● Task to carry out
Retype the lines below exactly, but only those from the line that has "698x474 pixels. Task: Open" through the line that has "The image size is (619, 393).". Omit every picture.

● Material shown

Content starts

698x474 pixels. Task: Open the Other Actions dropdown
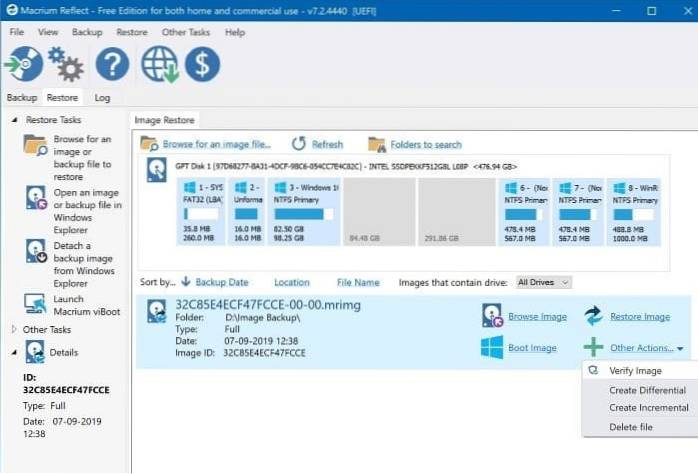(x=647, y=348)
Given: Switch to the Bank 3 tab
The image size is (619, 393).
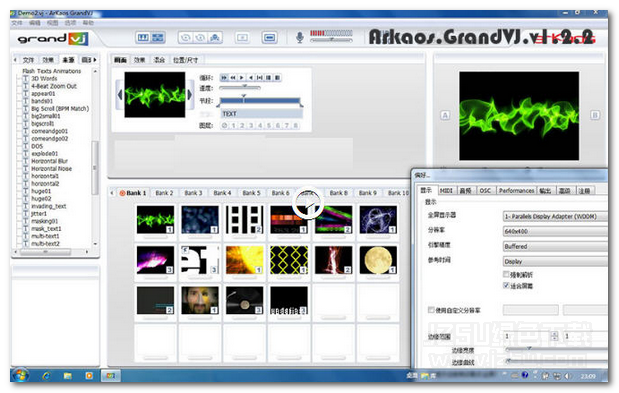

Content ends
Content starts

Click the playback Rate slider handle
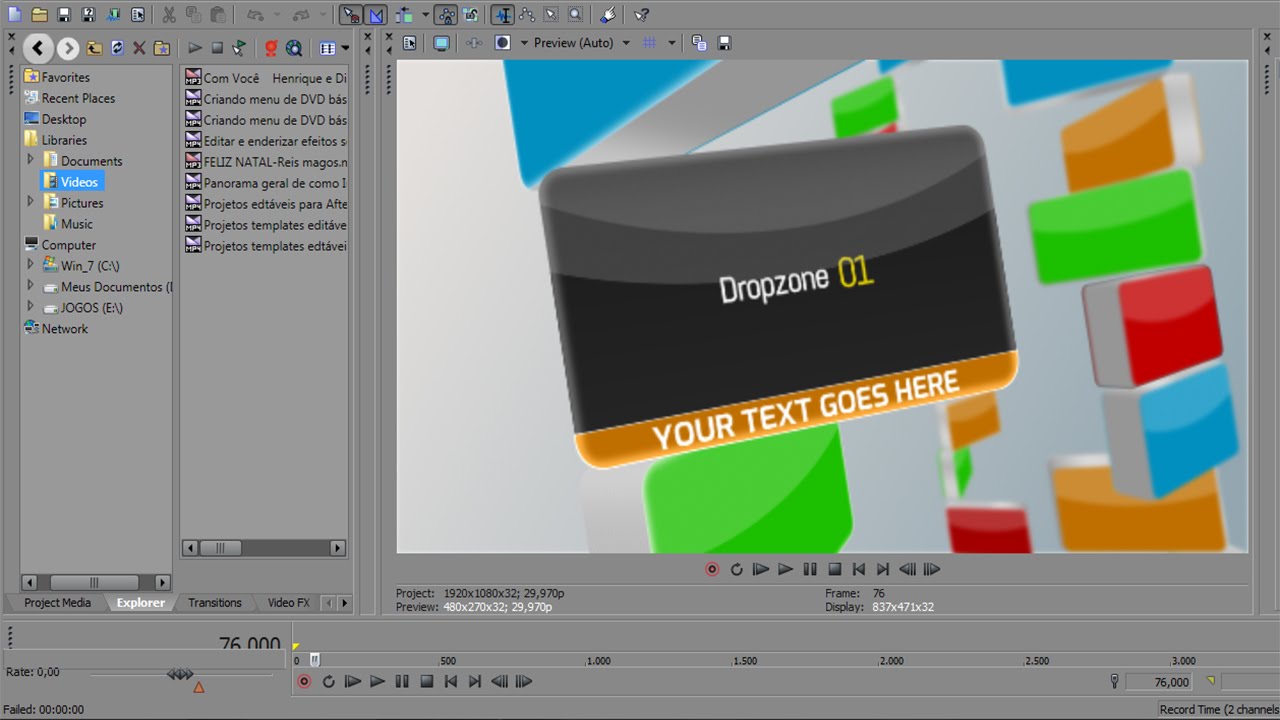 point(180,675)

Content ends

● Solution
698x474 pixels. Task: Open the Other Actions dropdown
(x=647, y=348)
Given: Switch to the Bank 3 tab
The image size is (619, 393).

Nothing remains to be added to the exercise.